= Dataset records =
+ + + + +

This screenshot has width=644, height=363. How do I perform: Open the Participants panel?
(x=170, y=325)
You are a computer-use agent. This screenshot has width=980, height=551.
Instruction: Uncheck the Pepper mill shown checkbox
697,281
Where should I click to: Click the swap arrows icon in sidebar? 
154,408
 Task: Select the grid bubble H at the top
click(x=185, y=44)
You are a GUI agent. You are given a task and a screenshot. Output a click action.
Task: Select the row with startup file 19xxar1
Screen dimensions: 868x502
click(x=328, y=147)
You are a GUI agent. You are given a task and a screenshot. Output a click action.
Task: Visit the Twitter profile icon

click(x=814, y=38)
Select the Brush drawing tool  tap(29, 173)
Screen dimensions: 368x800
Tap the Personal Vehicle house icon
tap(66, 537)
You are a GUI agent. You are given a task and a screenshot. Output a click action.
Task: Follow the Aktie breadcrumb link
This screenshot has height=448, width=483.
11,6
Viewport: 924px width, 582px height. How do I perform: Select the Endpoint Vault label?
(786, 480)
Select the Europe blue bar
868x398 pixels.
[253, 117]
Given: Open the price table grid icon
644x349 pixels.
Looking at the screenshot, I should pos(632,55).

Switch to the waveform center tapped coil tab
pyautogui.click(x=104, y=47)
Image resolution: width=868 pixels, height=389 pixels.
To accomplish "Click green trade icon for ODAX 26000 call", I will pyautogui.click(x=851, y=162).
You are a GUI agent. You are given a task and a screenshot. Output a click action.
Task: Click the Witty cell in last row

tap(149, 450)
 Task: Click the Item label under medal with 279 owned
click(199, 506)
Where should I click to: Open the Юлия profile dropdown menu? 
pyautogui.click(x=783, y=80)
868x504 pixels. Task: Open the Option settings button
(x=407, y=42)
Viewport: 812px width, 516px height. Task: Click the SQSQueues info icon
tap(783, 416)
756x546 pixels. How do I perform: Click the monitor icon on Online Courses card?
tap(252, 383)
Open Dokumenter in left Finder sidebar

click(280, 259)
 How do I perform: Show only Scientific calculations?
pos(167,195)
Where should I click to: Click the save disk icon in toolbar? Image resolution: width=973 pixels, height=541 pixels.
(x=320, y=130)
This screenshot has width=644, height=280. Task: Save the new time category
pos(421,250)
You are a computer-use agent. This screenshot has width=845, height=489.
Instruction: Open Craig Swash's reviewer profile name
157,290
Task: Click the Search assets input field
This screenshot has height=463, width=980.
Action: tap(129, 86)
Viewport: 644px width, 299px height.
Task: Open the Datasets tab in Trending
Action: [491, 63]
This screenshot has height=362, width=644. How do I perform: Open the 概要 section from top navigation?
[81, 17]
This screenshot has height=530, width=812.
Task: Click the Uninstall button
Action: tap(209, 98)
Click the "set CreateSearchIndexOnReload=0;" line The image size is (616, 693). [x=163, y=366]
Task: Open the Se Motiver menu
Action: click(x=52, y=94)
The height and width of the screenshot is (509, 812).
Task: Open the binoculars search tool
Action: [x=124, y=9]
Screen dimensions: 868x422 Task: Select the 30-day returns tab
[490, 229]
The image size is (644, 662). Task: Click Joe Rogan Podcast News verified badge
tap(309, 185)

+ + + + +

= Work request =
In the listing above, locate the line containing "Select the Brush" and the line containing "Given: Open the price table grid icon", then transcribe both and every line between them verbatim.

= Response area =
Select the Brush drawing tool  tap(29, 173)
Screen dimensions: 368x800
Tap the Personal Vehicle house icon
tap(66, 537)
You are a GUI agent. You are given a task and a screenshot. Output a click action.
Task: Follow the Aktie breadcrumb link
This screenshot has height=448, width=483.
11,6
Viewport: 924px width, 582px height. How do I perform: Select the Endpoint Vault label?
(786, 480)
Select the Europe blue bar
868x398 pixels.
[253, 117]
Given: Open the price table grid icon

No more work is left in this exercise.